Sekali lagi sudahlah, radio tetap radio; sekali di udara tetap di udara.
Saya malah melihat kecenderungan lain dari perjalanan satu pesta ke pesta
lainnya dengan alunan lagu dari radio, saya merasa ada yang menarik dari warga
Medan. Maksud saya begini, dari sekian pesta yang kami datangi, nyaris tujuh
puluh lima persen tamu yang datang memakai kostum batik. Nah, jika balik ke
beberapa tahu silam, tentunya hal itu masih asing bukan?
Sembari memperhatikan corak batik yang dipakai para tamu, pikiran saya
melayang jauh ke Pulau Jawa. Ya, bukankah batik berasal dari sana. Dan, hingga
kini, setahu saya belum ada batik yang diproduksi di Medan.
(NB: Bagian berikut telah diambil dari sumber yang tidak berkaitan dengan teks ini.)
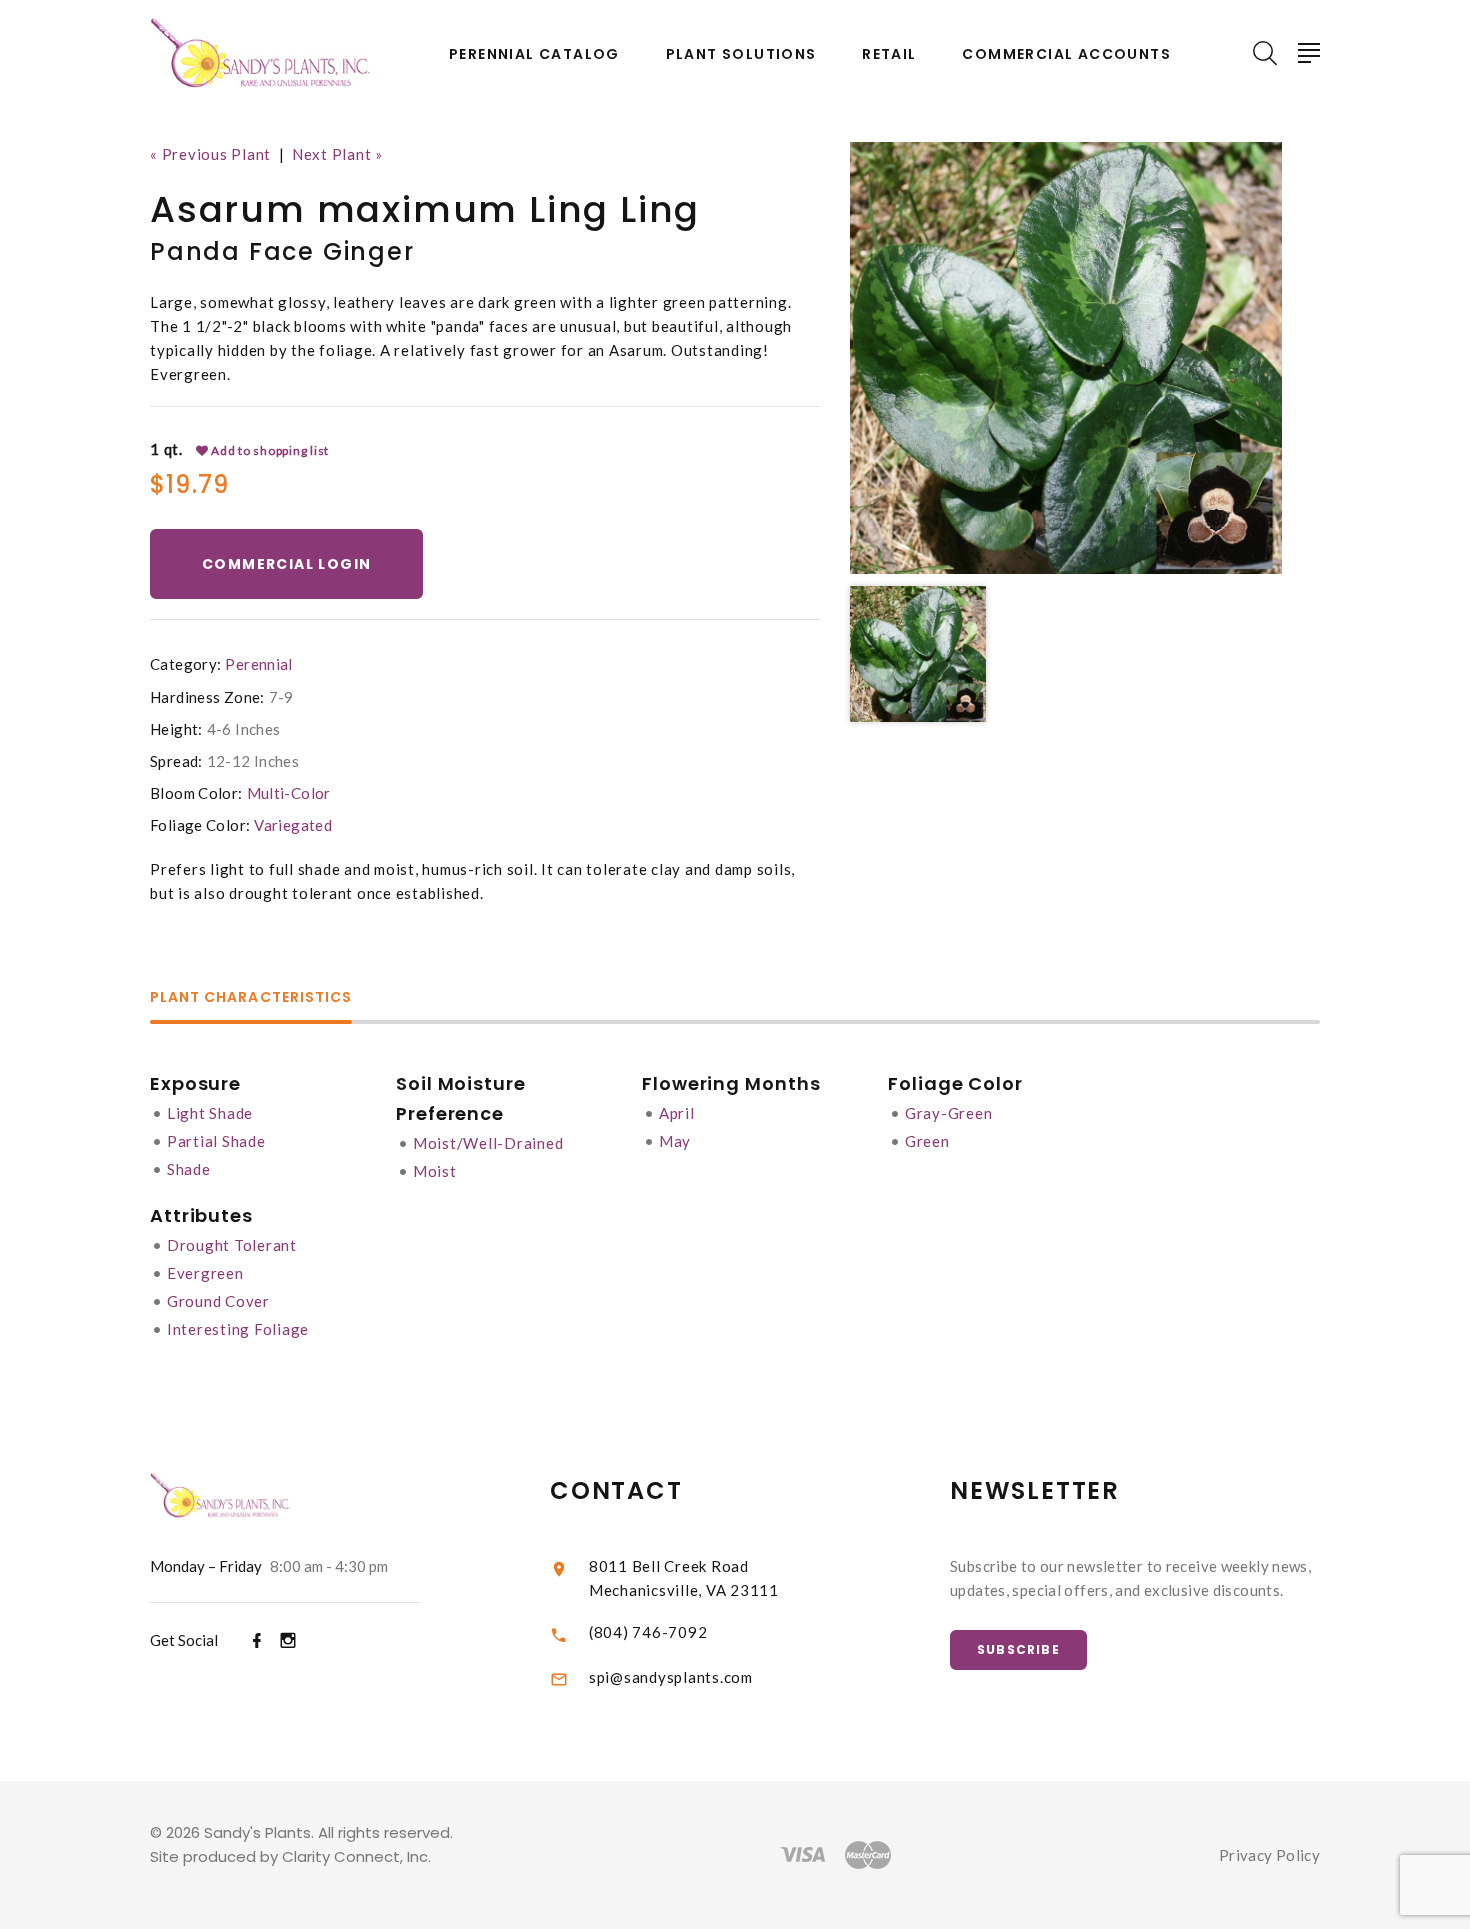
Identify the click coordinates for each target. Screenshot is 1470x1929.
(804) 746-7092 (648, 1632)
Saya berpikir,
bagaimana batik bisa masuk Medan dan bagaimana pula hingga warga Medan bisa
nyaman memakainya. Tentu pikiran saya ini tidak berusaha untuk membuat benteng
antara Medan dan Jawa, tapi lebih mengarah pada kenyamanan berpakaian. Dulu,
bukankah batik hanya dipakai 'orangtua' saat ke kondangan?
Kemarin yang saya lihat berbatik malah 'anak muda'. Nah, ini dia
masalahnya. Begini, seperti apa batik bisa mengubah sudut pandang warga Medan.
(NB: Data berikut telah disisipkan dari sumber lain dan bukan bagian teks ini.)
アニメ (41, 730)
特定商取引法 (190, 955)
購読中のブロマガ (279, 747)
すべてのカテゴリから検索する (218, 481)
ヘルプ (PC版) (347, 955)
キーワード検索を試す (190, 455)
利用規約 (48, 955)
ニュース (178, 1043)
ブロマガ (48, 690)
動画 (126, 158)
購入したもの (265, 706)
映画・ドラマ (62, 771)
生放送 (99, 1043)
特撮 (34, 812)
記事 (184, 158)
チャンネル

Jika dirunut ke belakang, saya ingat ada anjuran memakai batik pada hari
Kamis dan Jumat bagi PNS? Yang harus diingat, batik yang disarankan tidaklah
harus seragam. Nah, bayangkan berapa baju batik yang harus tersedia untuk para
PNS di Medan.
Hm, mungkinkah ini salah satu
sebabnya? Setidaknya, posisi PNS masih begitu diminati bukan? Jadi, kenapa
tidak makai batik seperti PNS di saat Kamis dan Jumat? Hehehehe... Jika begitu,
bayangkan lagi berapa pasokan batik untuk mereka yang ingin berlagak PNS.
Bayangkan juga pasokan untuk warga Medan yang akhirnya benar-benar jatuh cinta
pada batik. Ya, batik bisa cocok dengan celana jeans; meski pakai jeans, batik
tetap berkesan formil kan? Nah, kalau begitu, gaya gaul formil batik dan
berjeans cocok untuk kondangan bukan?
Begitulah batik telah hidup dan berkembang di Medan. Namanya Medan tetaplah
Medan. Seperti radio; sekali di udara tetap di udara, Medan tetaplah Medan
meski ada 'serangan' batik yang sejatinya dari Pulau Jawa. Mau bukti? Datanglah
ke kondangan atau resepsi pernikahan, lihat warga Medan memakai batik: tetap
Medan bukan? Sama sekali tidak mengubah warga Medan menjadi Jawa.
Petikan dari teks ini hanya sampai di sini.